• ASSIGNMENT
The result should be the lines from the one holding "This screenshot has width=1000, height=592." to the final line of the records, retyped exactly.

• GIVEN RECORDS
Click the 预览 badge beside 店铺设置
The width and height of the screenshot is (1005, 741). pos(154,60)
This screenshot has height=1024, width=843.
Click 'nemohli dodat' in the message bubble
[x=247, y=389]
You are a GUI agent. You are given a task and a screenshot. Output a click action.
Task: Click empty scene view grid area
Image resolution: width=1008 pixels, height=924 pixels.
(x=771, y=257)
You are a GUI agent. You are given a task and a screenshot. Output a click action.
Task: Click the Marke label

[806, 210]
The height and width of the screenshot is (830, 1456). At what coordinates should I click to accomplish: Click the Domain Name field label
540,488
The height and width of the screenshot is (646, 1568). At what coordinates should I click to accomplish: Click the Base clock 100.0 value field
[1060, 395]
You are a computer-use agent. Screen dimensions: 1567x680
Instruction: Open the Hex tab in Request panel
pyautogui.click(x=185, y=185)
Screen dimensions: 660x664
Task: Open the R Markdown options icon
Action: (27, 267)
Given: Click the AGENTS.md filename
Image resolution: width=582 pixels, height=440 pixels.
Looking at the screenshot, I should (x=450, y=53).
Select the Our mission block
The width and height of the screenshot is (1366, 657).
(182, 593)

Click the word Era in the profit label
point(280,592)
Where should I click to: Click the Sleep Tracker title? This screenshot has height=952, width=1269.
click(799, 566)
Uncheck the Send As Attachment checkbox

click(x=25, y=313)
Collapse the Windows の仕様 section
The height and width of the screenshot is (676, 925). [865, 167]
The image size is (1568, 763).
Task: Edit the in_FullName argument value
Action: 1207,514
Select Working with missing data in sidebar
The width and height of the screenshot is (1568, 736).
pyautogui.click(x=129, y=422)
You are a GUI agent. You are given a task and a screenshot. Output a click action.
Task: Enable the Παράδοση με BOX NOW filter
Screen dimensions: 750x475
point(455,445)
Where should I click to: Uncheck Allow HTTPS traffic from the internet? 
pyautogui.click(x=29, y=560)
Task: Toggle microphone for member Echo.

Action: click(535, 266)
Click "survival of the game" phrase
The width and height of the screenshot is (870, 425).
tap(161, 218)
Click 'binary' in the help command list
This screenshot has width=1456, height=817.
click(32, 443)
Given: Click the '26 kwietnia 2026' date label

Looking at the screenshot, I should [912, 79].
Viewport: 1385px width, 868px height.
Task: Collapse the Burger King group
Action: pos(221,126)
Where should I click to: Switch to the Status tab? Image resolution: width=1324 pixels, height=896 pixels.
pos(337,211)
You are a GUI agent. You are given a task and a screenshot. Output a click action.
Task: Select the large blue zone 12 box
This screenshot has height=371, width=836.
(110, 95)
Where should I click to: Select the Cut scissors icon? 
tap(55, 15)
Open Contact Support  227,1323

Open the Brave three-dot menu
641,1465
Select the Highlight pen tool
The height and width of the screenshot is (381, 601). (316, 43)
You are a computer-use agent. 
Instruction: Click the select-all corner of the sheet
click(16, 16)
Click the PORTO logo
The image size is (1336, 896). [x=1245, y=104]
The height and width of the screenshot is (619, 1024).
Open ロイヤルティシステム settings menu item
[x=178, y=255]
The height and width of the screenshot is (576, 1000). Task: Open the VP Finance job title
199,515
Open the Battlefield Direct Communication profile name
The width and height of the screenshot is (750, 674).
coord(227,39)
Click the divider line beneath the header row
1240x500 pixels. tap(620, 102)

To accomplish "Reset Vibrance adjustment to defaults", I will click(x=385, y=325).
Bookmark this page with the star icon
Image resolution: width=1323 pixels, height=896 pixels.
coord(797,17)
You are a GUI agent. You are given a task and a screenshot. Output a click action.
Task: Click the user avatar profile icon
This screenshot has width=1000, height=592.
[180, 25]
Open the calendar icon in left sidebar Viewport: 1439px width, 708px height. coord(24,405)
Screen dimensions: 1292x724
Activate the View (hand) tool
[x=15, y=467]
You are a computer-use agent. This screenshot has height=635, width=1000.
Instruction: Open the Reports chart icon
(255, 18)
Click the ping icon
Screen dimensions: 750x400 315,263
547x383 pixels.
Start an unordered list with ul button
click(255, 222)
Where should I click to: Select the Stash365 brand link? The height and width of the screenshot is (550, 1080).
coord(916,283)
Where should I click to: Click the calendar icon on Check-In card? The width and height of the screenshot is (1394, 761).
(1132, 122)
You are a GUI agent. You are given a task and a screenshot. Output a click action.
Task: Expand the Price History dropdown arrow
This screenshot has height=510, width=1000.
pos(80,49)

• YOUR SOLUTION
This screenshot has width=1000, height=592.
[180, 25]
Open the calendar icon in left sidebar Viewport: 1439px width, 708px height. coord(24,405)
Screen dimensions: 1292x724
Activate the View (hand) tool
[x=15, y=467]
You are a computer-use agent. This screenshot has height=635, width=1000.
Instruction: Open the Reports chart icon
(255, 18)
Click the ping icon
Screen dimensions: 750x400 315,263
547x383 pixels.
Start an unordered list with ul button
click(255, 222)
Where should I click to: Select the Stash365 brand link? The height and width of the screenshot is (550, 1080).
coord(916,283)
Where should I click to: Click the calendar icon on Check-In card? The width and height of the screenshot is (1394, 761).
(1132, 122)
You are a GUI agent. You are given a task and a screenshot. Output a click action.
Task: Expand the Price History dropdown arrow
This screenshot has height=510, width=1000.
pos(80,49)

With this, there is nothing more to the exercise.